DATA EXCERPTS:
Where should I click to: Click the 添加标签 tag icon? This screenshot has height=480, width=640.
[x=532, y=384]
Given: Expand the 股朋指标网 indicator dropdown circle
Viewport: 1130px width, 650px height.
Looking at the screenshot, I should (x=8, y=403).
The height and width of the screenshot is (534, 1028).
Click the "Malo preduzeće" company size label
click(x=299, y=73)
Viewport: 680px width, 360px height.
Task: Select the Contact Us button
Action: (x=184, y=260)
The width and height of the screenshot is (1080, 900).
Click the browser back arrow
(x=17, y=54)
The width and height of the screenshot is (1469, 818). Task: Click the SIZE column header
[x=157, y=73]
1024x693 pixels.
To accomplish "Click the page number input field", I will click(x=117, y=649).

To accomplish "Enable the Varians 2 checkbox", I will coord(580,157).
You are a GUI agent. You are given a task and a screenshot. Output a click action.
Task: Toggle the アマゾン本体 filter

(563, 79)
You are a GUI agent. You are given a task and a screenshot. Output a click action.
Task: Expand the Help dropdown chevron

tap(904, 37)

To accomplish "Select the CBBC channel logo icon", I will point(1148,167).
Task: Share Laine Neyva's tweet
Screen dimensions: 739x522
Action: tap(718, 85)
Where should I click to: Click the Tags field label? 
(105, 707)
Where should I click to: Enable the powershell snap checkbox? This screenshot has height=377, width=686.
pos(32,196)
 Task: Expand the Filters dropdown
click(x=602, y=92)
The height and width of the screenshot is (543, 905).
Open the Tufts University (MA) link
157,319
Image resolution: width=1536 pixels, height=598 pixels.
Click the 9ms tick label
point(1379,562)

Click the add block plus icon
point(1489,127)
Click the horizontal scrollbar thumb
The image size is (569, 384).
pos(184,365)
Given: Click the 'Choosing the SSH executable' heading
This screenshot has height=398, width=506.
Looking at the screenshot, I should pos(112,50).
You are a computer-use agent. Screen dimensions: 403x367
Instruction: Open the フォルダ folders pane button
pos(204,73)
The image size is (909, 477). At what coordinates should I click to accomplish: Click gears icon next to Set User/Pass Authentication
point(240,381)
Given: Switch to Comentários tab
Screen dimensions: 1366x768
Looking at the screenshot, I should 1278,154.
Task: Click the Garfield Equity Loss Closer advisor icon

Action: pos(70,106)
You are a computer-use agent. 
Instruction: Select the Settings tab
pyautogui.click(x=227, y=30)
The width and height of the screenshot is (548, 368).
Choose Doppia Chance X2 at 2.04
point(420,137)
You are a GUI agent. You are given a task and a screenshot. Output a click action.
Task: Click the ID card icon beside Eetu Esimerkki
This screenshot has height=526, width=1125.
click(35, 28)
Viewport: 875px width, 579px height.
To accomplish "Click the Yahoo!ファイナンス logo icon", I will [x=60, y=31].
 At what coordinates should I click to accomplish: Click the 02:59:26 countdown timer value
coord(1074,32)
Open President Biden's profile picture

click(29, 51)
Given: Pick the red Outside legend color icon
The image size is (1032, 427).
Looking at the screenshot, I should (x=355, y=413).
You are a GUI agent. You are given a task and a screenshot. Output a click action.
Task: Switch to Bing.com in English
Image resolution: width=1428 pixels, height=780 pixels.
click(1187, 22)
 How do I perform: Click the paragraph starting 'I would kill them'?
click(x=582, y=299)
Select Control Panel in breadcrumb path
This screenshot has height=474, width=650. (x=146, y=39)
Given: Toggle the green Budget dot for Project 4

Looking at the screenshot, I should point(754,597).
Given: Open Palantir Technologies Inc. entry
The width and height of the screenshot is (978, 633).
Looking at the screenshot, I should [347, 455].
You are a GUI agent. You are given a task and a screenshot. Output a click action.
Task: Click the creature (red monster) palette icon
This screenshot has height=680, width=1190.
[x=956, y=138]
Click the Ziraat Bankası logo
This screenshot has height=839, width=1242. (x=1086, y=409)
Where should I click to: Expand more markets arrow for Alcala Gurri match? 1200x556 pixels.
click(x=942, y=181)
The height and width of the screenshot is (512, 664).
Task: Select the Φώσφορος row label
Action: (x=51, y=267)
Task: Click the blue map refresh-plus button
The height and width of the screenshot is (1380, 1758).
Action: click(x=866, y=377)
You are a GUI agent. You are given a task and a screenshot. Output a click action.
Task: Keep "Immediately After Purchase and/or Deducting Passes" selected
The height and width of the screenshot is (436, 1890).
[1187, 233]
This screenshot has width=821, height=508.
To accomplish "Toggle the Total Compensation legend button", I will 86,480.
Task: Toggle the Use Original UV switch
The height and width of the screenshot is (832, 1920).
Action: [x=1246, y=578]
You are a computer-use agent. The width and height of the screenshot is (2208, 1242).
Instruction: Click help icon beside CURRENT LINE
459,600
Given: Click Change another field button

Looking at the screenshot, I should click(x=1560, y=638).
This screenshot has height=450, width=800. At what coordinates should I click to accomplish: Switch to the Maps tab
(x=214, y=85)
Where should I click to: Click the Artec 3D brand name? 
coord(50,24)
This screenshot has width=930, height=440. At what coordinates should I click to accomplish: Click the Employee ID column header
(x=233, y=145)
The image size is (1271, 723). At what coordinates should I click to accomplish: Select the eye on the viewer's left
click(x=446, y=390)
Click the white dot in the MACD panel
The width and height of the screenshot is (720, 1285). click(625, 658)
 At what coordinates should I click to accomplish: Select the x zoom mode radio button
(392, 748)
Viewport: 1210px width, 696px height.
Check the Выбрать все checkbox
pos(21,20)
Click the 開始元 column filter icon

YOUR OBJECTIVE: What you need to do is retype all the entries exactly as written.

FINISHED TASK:
Where should I click to: Click the 添加标签 tag icon? This screenshot has height=480, width=640.
[x=532, y=384]
Given: Expand the 股朋指标网 indicator dropdown circle
Viewport: 1130px width, 650px height.
Looking at the screenshot, I should (x=8, y=403).
The height and width of the screenshot is (534, 1028).
Click the "Malo preduzeće" company size label
click(x=299, y=73)
Viewport: 680px width, 360px height.
Task: Select the Contact Us button
Action: (x=184, y=260)
The width and height of the screenshot is (1080, 900).
Click the browser back arrow
(x=17, y=54)
The width and height of the screenshot is (1469, 818). Task: Click the SIZE column header
[x=157, y=73]
1024x693 pixels.
To accomplish "Click the page number input field", I will click(x=117, y=649).

To accomplish "Enable the Varians 2 checkbox", I will coord(580,157).
You are a GUI agent. You are given a task and a screenshot. Output a click action.
Task: Toggle the アマゾン本体 filter

(563, 79)
You are a GUI agent. You are given a task and a screenshot. Output a click action.
Task: Expand the Help dropdown chevron

tap(904, 37)

To accomplish "Select the CBBC channel logo icon", I will point(1148,167).
Task: Share Laine Neyva's tweet
Screen dimensions: 739x522
Action: tap(718, 85)
Where should I click to: Click the Tags field label? 
(105, 707)
Where should I click to: Enable the powershell snap checkbox? This screenshot has height=377, width=686.
pos(32,196)
 Task: Expand the Filters dropdown
click(x=602, y=92)
The height and width of the screenshot is (543, 905).
Open the Tufts University (MA) link
157,319
Image resolution: width=1536 pixels, height=598 pixels.
Click the 9ms tick label
point(1379,562)

Click the add block plus icon
point(1489,127)
Click the horizontal scrollbar thumb
The image size is (569, 384).
pos(184,365)
Given: Click the 'Choosing the SSH executable' heading
This screenshot has height=398, width=506.
Looking at the screenshot, I should pos(112,50).
You are a computer-use agent. Screen dimensions: 403x367
Instruction: Open the フォルダ folders pane button
pos(204,73)
The image size is (909, 477). At what coordinates should I click to accomplish: Click gears icon next to Set User/Pass Authentication
point(240,381)
Given: Switch to Comentários tab
Screen dimensions: 1366x768
Looking at the screenshot, I should 1278,154.
Task: Click the Garfield Equity Loss Closer advisor icon

Action: pos(70,106)
You are a computer-use agent. 
Instruction: Select the Settings tab
pyautogui.click(x=227, y=30)
The width and height of the screenshot is (548, 368).
Choose Doppia Chance X2 at 2.04
point(420,137)
You are a GUI agent. You are given a task and a screenshot. Output a click action.
Task: Click the ID card icon beside Eetu Esimerkki
This screenshot has height=526, width=1125.
click(35, 28)
Viewport: 875px width, 579px height.
To accomplish "Click the Yahoo!ファイナンス logo icon", I will [x=60, y=31].
 At what coordinates should I click to accomplish: Click the 02:59:26 countdown timer value
coord(1074,32)
Open President Biden's profile picture

click(29, 51)
Given: Pick the red Outside legend color icon
The image size is (1032, 427).
Looking at the screenshot, I should (x=355, y=413).
You are a GUI agent. You are given a task and a screenshot. Output a click action.
Task: Switch to Bing.com in English
Image resolution: width=1428 pixels, height=780 pixels.
click(1187, 22)
 How do I perform: Click the paragraph starting 'I would kill them'?
click(x=582, y=299)
Select Control Panel in breadcrumb path
This screenshot has height=474, width=650. (x=146, y=39)
Given: Toggle the green Budget dot for Project 4

Looking at the screenshot, I should point(754,597).
Given: Open Palantir Technologies Inc. entry
The width and height of the screenshot is (978, 633).
Looking at the screenshot, I should [347, 455].
You are a GUI agent. You are given a task and a screenshot. Output a click action.
Task: Click the creature (red monster) palette icon
This screenshot has height=680, width=1190.
[x=956, y=138]
Click the Ziraat Bankası logo
This screenshot has height=839, width=1242. (x=1086, y=409)
Where should I click to: Expand more markets arrow for Alcala Gurri match? 1200x556 pixels.
click(x=942, y=181)
The height and width of the screenshot is (512, 664).
Task: Select the Φώσφορος row label
Action: (x=51, y=267)
Task: Click the blue map refresh-plus button
The height and width of the screenshot is (1380, 1758).
Action: click(x=866, y=377)
You are a GUI agent. You are given a task and a screenshot. Output a click action.
Task: Keep "Immediately After Purchase and/or Deducting Passes" selected
The height and width of the screenshot is (436, 1890).
[1187, 233]
This screenshot has width=821, height=508.
To accomplish "Toggle the Total Compensation legend button", I will 86,480.
Task: Toggle the Use Original UV switch
The height and width of the screenshot is (832, 1920).
Action: [x=1246, y=578]
You are a computer-use agent. The width and height of the screenshot is (2208, 1242).
Instruction: Click help icon beside CURRENT LINE
459,600
Given: Click Change another field button

Looking at the screenshot, I should click(x=1560, y=638).
This screenshot has height=450, width=800. At what coordinates should I click to accomplish: Switch to the Maps tab
(x=214, y=85)
Where should I click to: Click the Artec 3D brand name? 
coord(50,24)
This screenshot has width=930, height=440. At what coordinates should I click to accomplish: Click the Employee ID column header
(x=233, y=145)
The image size is (1271, 723). At what coordinates should I click to accomplish: Select the eye on the viewer's left
click(x=446, y=390)
Click the white dot in the MACD panel
The width and height of the screenshot is (720, 1285). click(625, 658)
 At what coordinates should I click to accomplish: Select the x zoom mode radio button
(392, 748)
Viewport: 1210px width, 696px height.
Check the Выбрать все checkbox
pos(21,20)
Click the 開始元 column filter icon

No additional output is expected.